WHAT TO PRODUCE -> Below are the records; copy exactly the stretch from the line containing "You are a computer-use agent. 920x717 pixels." through the line containing "Given: Upload a file to Revisions", both ends included, and nothing else.

[Dataset items]
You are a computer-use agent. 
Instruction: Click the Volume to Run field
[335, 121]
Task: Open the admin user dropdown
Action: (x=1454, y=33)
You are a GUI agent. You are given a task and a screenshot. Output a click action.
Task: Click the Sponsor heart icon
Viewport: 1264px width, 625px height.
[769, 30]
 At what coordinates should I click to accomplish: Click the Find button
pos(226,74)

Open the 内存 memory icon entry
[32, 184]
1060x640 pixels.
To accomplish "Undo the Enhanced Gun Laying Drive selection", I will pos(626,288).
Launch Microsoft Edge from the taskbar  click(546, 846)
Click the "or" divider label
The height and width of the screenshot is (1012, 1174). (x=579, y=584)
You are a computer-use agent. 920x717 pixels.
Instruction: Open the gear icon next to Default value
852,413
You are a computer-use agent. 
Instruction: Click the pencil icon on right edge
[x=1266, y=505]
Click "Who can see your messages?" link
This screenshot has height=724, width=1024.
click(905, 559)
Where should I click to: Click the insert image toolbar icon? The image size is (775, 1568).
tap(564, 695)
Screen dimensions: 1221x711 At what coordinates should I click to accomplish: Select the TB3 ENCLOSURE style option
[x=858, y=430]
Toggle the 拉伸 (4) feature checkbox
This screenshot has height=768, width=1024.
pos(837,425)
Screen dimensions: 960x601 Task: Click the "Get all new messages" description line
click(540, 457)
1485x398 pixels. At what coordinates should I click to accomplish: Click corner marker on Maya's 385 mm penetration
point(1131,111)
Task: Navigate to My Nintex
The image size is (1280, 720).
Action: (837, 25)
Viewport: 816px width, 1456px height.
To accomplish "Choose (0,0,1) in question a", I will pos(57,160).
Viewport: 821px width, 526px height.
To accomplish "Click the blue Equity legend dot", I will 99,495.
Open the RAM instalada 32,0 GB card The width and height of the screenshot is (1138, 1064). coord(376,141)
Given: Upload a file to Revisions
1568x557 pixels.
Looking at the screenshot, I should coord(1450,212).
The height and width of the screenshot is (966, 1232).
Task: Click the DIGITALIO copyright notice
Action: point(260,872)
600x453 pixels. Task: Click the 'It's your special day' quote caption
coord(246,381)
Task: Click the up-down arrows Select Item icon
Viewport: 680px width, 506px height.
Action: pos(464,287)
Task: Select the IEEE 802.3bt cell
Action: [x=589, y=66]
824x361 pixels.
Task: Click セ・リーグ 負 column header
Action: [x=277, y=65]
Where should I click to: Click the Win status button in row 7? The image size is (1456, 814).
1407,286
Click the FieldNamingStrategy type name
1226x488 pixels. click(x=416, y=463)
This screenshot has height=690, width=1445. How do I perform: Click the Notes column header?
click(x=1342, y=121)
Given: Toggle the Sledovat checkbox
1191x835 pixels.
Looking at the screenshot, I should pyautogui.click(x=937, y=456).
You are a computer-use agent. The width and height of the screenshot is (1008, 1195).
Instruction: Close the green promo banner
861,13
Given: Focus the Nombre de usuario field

PROBLEM SOLUTION ->
You are a computer-use agent. 920x717 pixels.
Instruction: Open the gear icon next to Default value
852,413
You are a computer-use agent. 
Instruction: Click the pencil icon on right edge
[x=1266, y=505]
Click "Who can see your messages?" link
This screenshot has height=724, width=1024.
click(905, 559)
Where should I click to: Click the insert image toolbar icon? The image size is (775, 1568).
tap(564, 695)
Screen dimensions: 1221x711 At what coordinates should I click to accomplish: Select the TB3 ENCLOSURE style option
[x=858, y=430]
Toggle the 拉伸 (4) feature checkbox
This screenshot has height=768, width=1024.
pos(837,425)
Screen dimensions: 960x601 Task: Click the "Get all new messages" description line
click(540, 457)
1485x398 pixels. At what coordinates should I click to accomplish: Click corner marker on Maya's 385 mm penetration
point(1131,111)
Task: Navigate to My Nintex
The image size is (1280, 720).
Action: (837, 25)
Viewport: 816px width, 1456px height.
To accomplish "Choose (0,0,1) in question a", I will pos(57,160).
Viewport: 821px width, 526px height.
To accomplish "Click the blue Equity legend dot", I will 99,495.
Open the RAM instalada 32,0 GB card The width and height of the screenshot is (1138, 1064). coord(376,141)
Given: Upload a file to Revisions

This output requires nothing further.